The CRM (www.crm.cat) is an independent research centre in the CERCA network since 2008, with the purpose of promoting both advanced training and research in all areas of mathematics, in collaboration with universities and other research institutions in Catalonia. CRM’s mission includes transferring knowledge based on the centre's research to society and aiming at having a societal impact.
Research at CRM covers a wide spectrum of fields, from the most fundamental areas (algebra/number theory/geometry/topology, analysis and PDEs, combinatorics and dynamical systems) to applied mathematics (in the fields of biomedicine, climate change mitigation and adaptation and natural hazards).

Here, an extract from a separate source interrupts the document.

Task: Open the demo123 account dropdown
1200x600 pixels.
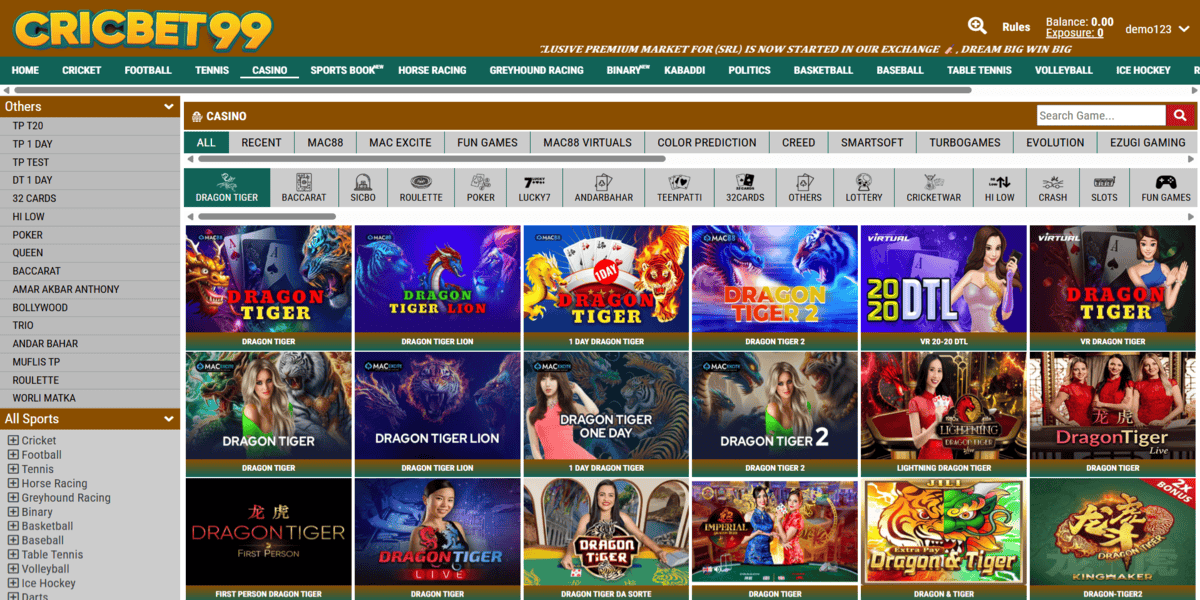Action: pyautogui.click(x=1155, y=29)

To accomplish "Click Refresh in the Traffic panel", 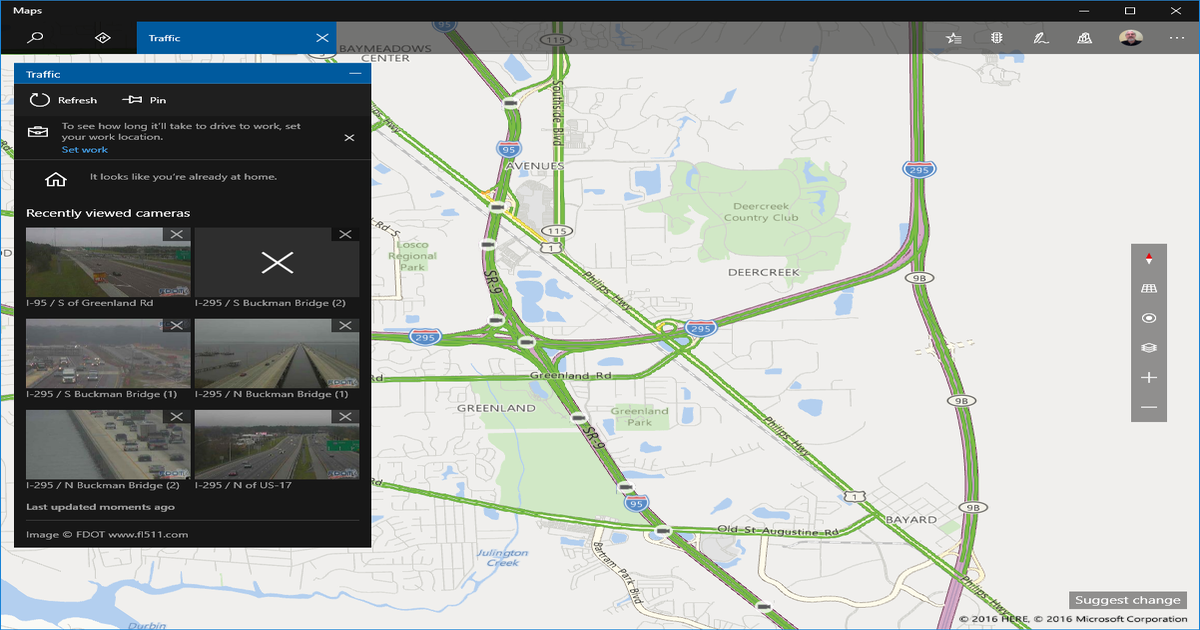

The Computational Neuroscience — Vidaurre group at the CRM is looking for a PhD student to join the project “A new integrative statistical framework to connect symptoms to mechanisms in brain disease” project code "Actuación ATR2024-155014 financiada por MICIU/AEI/10.13039/501100011033"
This contract is envisaged to start on September 1st, 2025, and will last until August 30th 2029.
The prediction of progression (prognosis) in Alzheimer’s disease is of immense potential importance for the personalization of treatment (especially with emerging new disease-modifying therapies) and for planning for future care needs. However, prognostic models are currently crude and unreliable. This project will capitalize on a very large longitudinal dataset from a single dementia clinic from Barcelona to build and test detailed models to predict individual progression of disease over time. ACE Alzheimer’s Centre in Barcelona is the largest dementia clinic in Europe, which sees >8000 patients per year. The ACE database has >20,000 patients from the past 10 years who have been evaluated every 6-12 months through the course of their disease. Available data include clinical features, neuropsychological test performance, MRI and PET imaging, CSF biomarkers and genetics. However, while the neuropsychological data is rich and very complete, the neuroimaging data of ACE is present only in a reduced subset of the subjects. On the other hand, large-scale public datasets (e.g., ADNI) provide extensive imaging for many subjects, but lack the depth of clinical data that ACE has. To leverage this potential, we will foundationally models on neuroimaging data using public datasets to learn meaningful feature representations, which will then be applied on ACE’s neuroimaging data and combined with ACE’s neuropsychological data to predict disease trajectories.